これが動詞になると「ブンブン音をたててうなる」みたいな意味になり、「(人が)抑揚なくダラダラとしゃべり続ける」という意味にもなるわけですね。

You shoot me in a dream, you better wake up and apologize

ジョーのひとりごとに我慢ができなくなったミスター・ホワイトは、ジョーから手帳をとりあげます。
「返せ」と迫るジョーに、もう横でブツブツを聞きたくないミスター・ホワイトは「嫌だ」と断ります。
そこにジョーの親友であるミスター・ブロンドが割って入ってきて、こんな冗談を交わし合います。

MR. BLONDE : Hey, Joe, want me to shoot this guy?
MR. WHITE : Shit. You shoot me in a dream, you better wake up and apologize.

ミスター・ブロンド「なあ、ジョー。こいつ、撃ち殺してやろうか?」
ミスター・ホワイト「へっ。例え夢の中で俺を撃ったとしても、お前は起きて謝りにこなきゃならないぜ

※映画が始まって2分50秒のところ。

ここの「You shoot me in a dream, you better wake up and apologize」は、「そんなことしたらしょうちしないぞ」という意味のことをおもしろく言い換えたタランティーノらしいレトリック表現ですね。

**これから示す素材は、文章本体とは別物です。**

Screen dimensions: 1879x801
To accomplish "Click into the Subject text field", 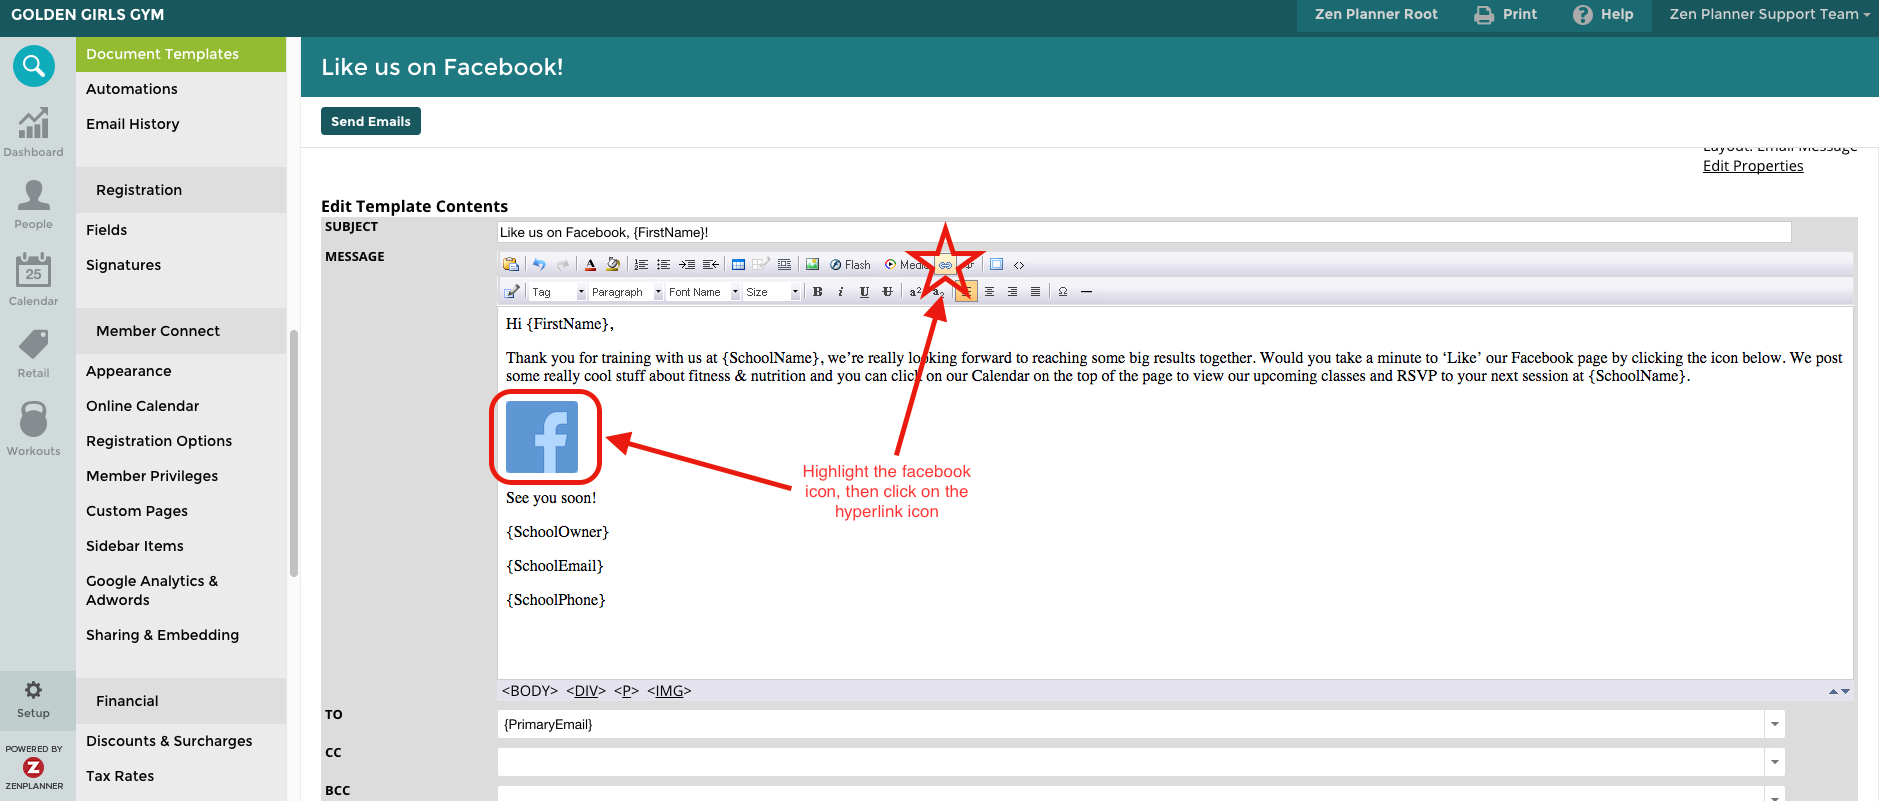I will pos(1143,232).
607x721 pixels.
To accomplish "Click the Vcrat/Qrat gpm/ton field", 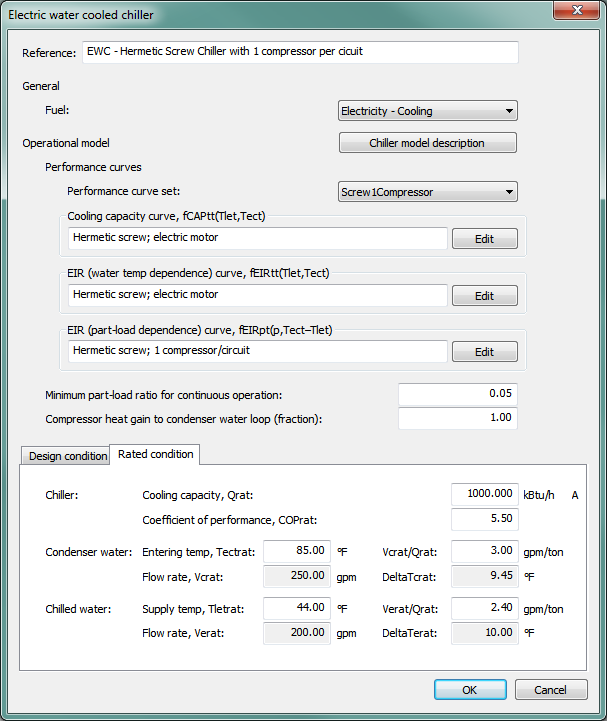I will pyautogui.click(x=484, y=551).
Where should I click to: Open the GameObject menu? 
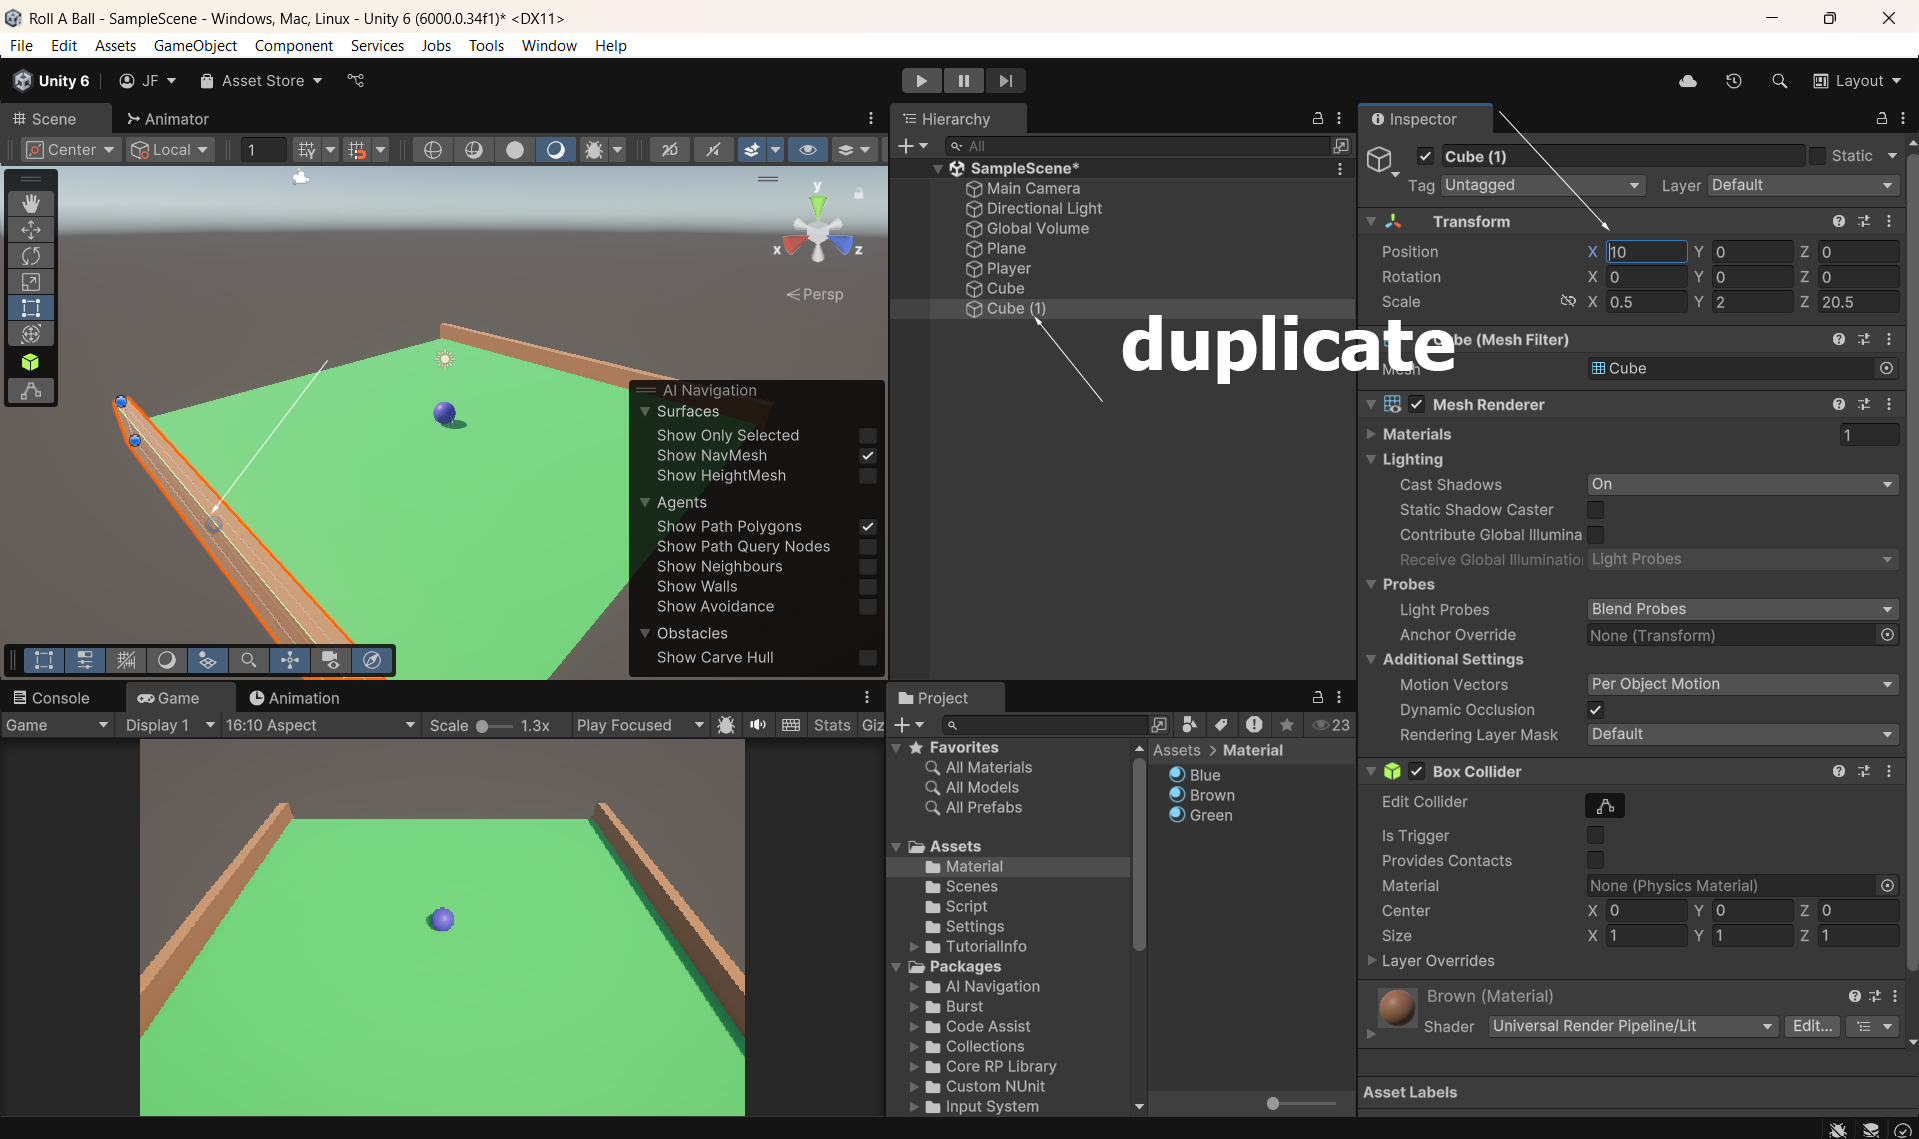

実はこれには元ネタがあって、1938年の映画『汚れた顔の天使(Angels with Dirty Faces)』にあった以下のセリフのオマージュだそうです。

You slap me in a dream, you better wake up and apologize.
(夢で私を叩いても、起きて謝りにくるべきだ)

『レザボア・ドッグス』のミスター・ブロンド(マイケル・マドセン)

銃を撃つ真似をするミスター・ブロンド(出典:imdb

zone out

話題は変わって、エディが昔ヒットしたカントリーソングの歌詞について語り始めます。
「当時ラジオで何度も聴いたはずなのに、ずっと長いこと歌詞の内容を勘違いしていた」と言うエディ。

I must’ve zoned out during that part before.
(そこの部分でボーッとしていたとしか思えねえ)
※映画が始まって3分45秒のところ。

ここに英会話に使えそうなこんな表現があります。

zone out = ボーッとする、居眠りをする、集中が切れる

「zone」は「ゾーン」、つまり「区域」を意味する言葉。
これが動詞になると「区分する」みたいな意味になり、さらに「out」をつけることで、「その時だけ頭から意識がスッポリ抜けてしまっていた」みたいな意味で使えるんですね。

あとがき

以上、本日はタランティーノの『レザボア・ドッグス』のオープニングから、ボキャブラリーをピックアップしてお送りしました。

最後のカントリーソングの話題については、近いうちに別の記事で詳しくとりあげたいと思います。

それでは次回は同じ『レザボア・ドッグス』のオープニングの会話から、有名な「チップ」についての会話部分をとりあげて、ボキャブラリーの解説をしたいと思います。